Source records =>
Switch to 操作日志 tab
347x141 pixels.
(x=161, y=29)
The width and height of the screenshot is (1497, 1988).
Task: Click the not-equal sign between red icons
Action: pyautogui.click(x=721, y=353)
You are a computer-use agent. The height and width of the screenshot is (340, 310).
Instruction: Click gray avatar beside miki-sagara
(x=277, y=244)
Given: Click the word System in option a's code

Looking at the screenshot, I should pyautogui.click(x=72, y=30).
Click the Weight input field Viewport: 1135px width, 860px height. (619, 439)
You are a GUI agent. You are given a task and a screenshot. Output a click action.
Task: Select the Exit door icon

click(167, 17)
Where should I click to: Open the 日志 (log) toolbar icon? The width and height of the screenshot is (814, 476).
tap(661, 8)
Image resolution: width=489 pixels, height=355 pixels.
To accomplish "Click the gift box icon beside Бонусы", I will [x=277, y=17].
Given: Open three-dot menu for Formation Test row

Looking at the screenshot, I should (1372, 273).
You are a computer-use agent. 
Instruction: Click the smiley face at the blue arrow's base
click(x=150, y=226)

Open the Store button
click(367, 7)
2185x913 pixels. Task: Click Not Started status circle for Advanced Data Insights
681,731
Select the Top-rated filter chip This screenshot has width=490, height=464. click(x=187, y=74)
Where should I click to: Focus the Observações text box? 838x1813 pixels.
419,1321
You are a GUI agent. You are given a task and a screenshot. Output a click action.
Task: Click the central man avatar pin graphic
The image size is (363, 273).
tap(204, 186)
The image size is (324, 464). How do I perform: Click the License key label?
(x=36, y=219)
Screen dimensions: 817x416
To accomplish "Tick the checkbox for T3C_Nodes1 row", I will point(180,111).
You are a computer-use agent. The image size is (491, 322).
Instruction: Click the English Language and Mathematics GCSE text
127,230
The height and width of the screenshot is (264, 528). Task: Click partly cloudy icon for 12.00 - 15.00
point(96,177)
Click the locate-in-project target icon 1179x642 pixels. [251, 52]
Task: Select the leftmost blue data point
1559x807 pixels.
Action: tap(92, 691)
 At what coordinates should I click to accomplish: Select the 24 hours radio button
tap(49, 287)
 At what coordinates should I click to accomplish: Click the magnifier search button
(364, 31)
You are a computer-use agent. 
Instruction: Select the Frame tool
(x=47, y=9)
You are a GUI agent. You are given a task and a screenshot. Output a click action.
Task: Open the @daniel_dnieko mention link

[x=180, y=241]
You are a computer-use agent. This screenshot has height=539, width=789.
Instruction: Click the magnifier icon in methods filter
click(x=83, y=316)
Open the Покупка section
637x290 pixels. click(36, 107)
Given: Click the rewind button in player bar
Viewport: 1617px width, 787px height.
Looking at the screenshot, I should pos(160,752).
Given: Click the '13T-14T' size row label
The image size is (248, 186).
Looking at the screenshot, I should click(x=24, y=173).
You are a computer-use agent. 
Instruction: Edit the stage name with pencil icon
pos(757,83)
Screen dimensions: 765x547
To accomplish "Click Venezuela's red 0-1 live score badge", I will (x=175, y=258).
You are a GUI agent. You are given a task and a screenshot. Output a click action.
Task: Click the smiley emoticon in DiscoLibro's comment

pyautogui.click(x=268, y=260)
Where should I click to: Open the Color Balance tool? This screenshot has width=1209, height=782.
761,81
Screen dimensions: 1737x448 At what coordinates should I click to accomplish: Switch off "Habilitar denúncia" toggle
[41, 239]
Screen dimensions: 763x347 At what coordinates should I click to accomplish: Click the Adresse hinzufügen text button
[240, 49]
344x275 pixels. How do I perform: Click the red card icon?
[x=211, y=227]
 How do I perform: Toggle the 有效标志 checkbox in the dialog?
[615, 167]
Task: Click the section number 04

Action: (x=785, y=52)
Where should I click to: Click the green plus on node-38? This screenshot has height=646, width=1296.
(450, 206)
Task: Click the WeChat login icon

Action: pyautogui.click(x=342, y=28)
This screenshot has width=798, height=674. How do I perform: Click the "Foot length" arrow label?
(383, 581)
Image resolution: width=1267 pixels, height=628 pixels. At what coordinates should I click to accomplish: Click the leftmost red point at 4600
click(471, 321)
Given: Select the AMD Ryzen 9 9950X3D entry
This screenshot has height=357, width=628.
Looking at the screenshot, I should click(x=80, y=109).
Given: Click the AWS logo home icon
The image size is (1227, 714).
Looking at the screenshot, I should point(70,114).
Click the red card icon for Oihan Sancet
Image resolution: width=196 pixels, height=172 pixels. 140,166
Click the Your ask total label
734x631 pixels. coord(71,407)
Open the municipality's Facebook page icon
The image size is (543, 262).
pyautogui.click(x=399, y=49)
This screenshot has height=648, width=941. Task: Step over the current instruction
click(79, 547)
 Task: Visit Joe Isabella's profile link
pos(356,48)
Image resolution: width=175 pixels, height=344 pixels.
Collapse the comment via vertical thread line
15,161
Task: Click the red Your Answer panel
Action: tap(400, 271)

EXERCISE OBJECTIVE =>
Exact repetition of every entry in the data is required.

OUTPUT OF THE EXERCISE =>
Switch to 操作日志 tab
347x141 pixels.
(x=161, y=29)
The width and height of the screenshot is (1497, 1988).
Task: Click the not-equal sign between red icons
Action: pyautogui.click(x=721, y=353)
You are a computer-use agent. The height and width of the screenshot is (340, 310).
Instruction: Click gray avatar beside miki-sagara
(x=277, y=244)
Given: Click the word System in option a's code

Looking at the screenshot, I should pyautogui.click(x=72, y=30).
Click the Weight input field Viewport: 1135px width, 860px height. (619, 439)
You are a GUI agent. You are given a task and a screenshot. Output a click action.
Task: Select the Exit door icon

click(167, 17)
Where should I click to: Open the 日志 (log) toolbar icon? The width and height of the screenshot is (814, 476).
tap(661, 8)
Image resolution: width=489 pixels, height=355 pixels.
To accomplish "Click the gift box icon beside Бонусы", I will [x=277, y=17].
Given: Open three-dot menu for Formation Test row

Looking at the screenshot, I should (1372, 273).
You are a computer-use agent. 
Instruction: Click the smiley face at the blue arrow's base
click(x=150, y=226)

Open the Store button
click(367, 7)
2185x913 pixels. Task: Click Not Started status circle for Advanced Data Insights
681,731
Select the Top-rated filter chip This screenshot has width=490, height=464. click(x=187, y=74)
Where should I click to: Focus the Observações text box? 838x1813 pixels.
419,1321
You are a GUI agent. You are given a task and a screenshot. Output a click action.
Task: Click the central man avatar pin graphic
The image size is (363, 273).
tap(204, 186)
The image size is (324, 464). How do I perform: Click the License key label?
(x=36, y=219)
Screen dimensions: 817x416
To accomplish "Tick the checkbox for T3C_Nodes1 row", I will point(180,111).
You are a computer-use agent. The image size is (491, 322).
Instruction: Click the English Language and Mathematics GCSE text
127,230
The height and width of the screenshot is (264, 528). Task: Click partly cloudy icon for 12.00 - 15.00
point(96,177)
Click the locate-in-project target icon 1179x642 pixels. [251, 52]
Task: Select the leftmost blue data point
1559x807 pixels.
Action: tap(92, 691)
 At what coordinates should I click to accomplish: Select the 24 hours radio button
tap(49, 287)
 At what coordinates should I click to accomplish: Click the magnifier search button
(364, 31)
You are a computer-use agent. 
Instruction: Select the Frame tool
(x=47, y=9)
You are a GUI agent. You are given a task and a screenshot. Output a click action.
Task: Open the @daniel_dnieko mention link

[x=180, y=241]
You are a computer-use agent. This screenshot has height=539, width=789.
Instruction: Click the magnifier icon in methods filter
click(x=83, y=316)
Open the Покупка section
637x290 pixels. click(36, 107)
Given: Click the rewind button in player bar
Viewport: 1617px width, 787px height.
Looking at the screenshot, I should pos(160,752).
Given: Click the '13T-14T' size row label
The image size is (248, 186).
Looking at the screenshot, I should click(x=24, y=173).
You are a computer-use agent. 
Instruction: Edit the stage name with pencil icon
pos(757,83)
Screen dimensions: 765x547
To accomplish "Click Venezuela's red 0-1 live score badge", I will (x=175, y=258).
You are a GUI agent. You are given a task and a screenshot. Output a click action.
Task: Click the smiley emoticon in DiscoLibro's comment

pyautogui.click(x=268, y=260)
Where should I click to: Open the Color Balance tool? This screenshot has width=1209, height=782.
761,81
Screen dimensions: 1737x448 At what coordinates should I click to accomplish: Switch off "Habilitar denúncia" toggle
[41, 239]
Screen dimensions: 763x347 At what coordinates should I click to accomplish: Click the Adresse hinzufügen text button
[240, 49]
344x275 pixels. How do I perform: Click the red card icon?
[x=211, y=227]
 How do I perform: Toggle the 有效标志 checkbox in the dialog?
[615, 167]
Task: Click the section number 04

Action: (x=785, y=52)
Where should I click to: Click the green plus on node-38? This screenshot has height=646, width=1296.
(450, 206)
Task: Click the WeChat login icon

Action: pyautogui.click(x=342, y=28)
This screenshot has width=798, height=674. How do I perform: Click the "Foot length" arrow label?
(383, 581)
Image resolution: width=1267 pixels, height=628 pixels. At what coordinates should I click to accomplish: Click the leftmost red point at 4600
click(471, 321)
Given: Select the AMD Ryzen 9 9950X3D entry
This screenshot has height=357, width=628.
Looking at the screenshot, I should click(x=80, y=109).
Given: Click the AWS logo home icon
The image size is (1227, 714).
Looking at the screenshot, I should point(70,114).
Click the red card icon for Oihan Sancet
Image resolution: width=196 pixels, height=172 pixels. 140,166
Click the Your ask total label
734x631 pixels. coord(71,407)
Open the municipality's Facebook page icon
The image size is (543, 262).
pyautogui.click(x=399, y=49)
This screenshot has height=648, width=941. Task: Step over the current instruction
click(79, 547)
 Task: Visit Joe Isabella's profile link
pos(356,48)
Image resolution: width=175 pixels, height=344 pixels.
Collapse the comment via vertical thread line
15,161
Task: Click the red Your Answer panel
Action: tap(400, 271)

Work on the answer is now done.